На этом она запнулась и прослезилась.
— Договаривайте до конца, — посоветовал Аракелов.
— Он ответил кратко: «Что ты, с ума сошла! Меня же немедленно расстреляют».
— А что вы тогда предложили ему?
— Я сказала, что сама пойду к военному комиссару Осипову и все расскажу...
— Смело... Очень смел был ваш совет. Но... Впрочем...

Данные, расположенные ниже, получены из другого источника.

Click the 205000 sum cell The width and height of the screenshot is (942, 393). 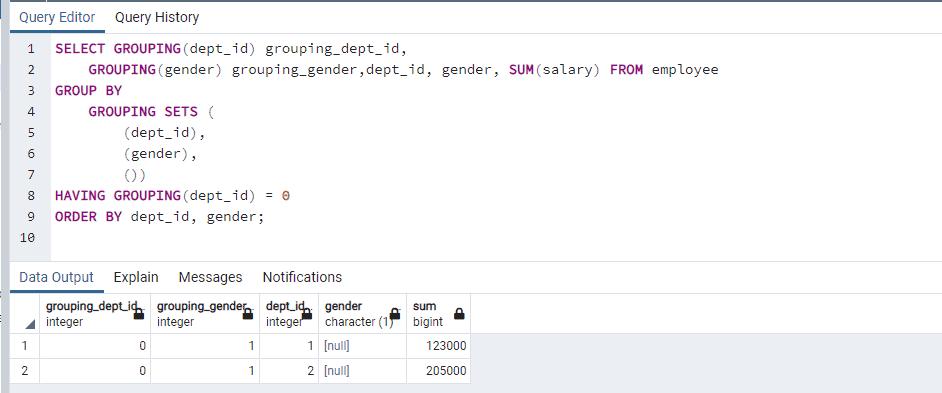439,371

Не договорив до конца, Аракелов поставил очередной вопрос в беседе, столь неожиданно открывающей совершенно новую страницу в предстоящих оперативных делах. Он спросил:
— Я не намекнул, а вы забыли назвать фамилию Виктора Дмитриевича.
— Его фамилия Лбов.
Знакомство Лбова с Кручининой не являлось новостью для Аракелова, но имело значение в том смысле, что этот факт, подтвержденный непосредственно одной из сторон, более отчетливо представил их прошлые и настоящие взаимоотношения, еще раз убедительно характеризуя Лбова как человека, случайно попавшего в логово контрреволюционеров. Не показывая, однако, своей осведомленности, Аракелов как бы в порядке уточнения поинтересовался:
— А где он сейчас?
— Почти два месяца, как не вижу его, — вздохнув, ответила Кручинина. — По словам Елизаветы Эрнестовны, он якобы срочно уехал на фронт. Я, было, собралась пойти в воинскую часть за его новым адресом, но она предупредила: «Что ты! Это все военная тайна! Тебя за шпионку сочтут».
— Выходит, Елизавета Эрнестовна осведомлена и в военных вопросах, раз знает, кто, когда и куда уехал? — спросил Аракелов, хотя сам отлично знал, что Лбов никуда не уезжал, а содержится под арестом.
— У нее бывают военные, — подтвердила Кручинина. — Видимо, через них она и пользуется слухами.
— Франка вы видели там?
— Часто бывал. Только последние три-четыре недели что-то не заходит.
— Кто еще из военных был гостем в этом доме?
— Ни с кем из них я не общалась, но помню, что одного звали Владимиром. Как и Карпович, он часто пел: «Не везет мне в смерти, так везет в любви». Уж как месяца два или больше не видно и его... Тоже, наверное, на фронт уехал.
Кручинина, устремив взгляд в потолок, стала вспоминать.
— Вроде ничего особенного в нем не было. Правда, родинка на щеке около уха...
Сомнений не оставалось. Речь идет о том самом преступнике, о котором еще летом был письменно поднят вопрос перед военным комиссаром Осиповым. В то же время не могло не настораживать, что и он имеет касательство к Муфельдт...
Далее Аракелов предъявил Кручининой несколько фотографий, имевшихся на карточках учета уголовных рецидивистов из старой полицейской картотеки. По одной из них она безошибочно опознала Саркисова (он же Шахназаров, он же Мелик-Каспаров, он же Тер-Авдиянц, он же Лечашвили, он же князь Абашидзе, он же князь Думбадзе, и еще четырежды «он же» — тот самый «Абрек», которого Муфельдт подобрала ей в женихи).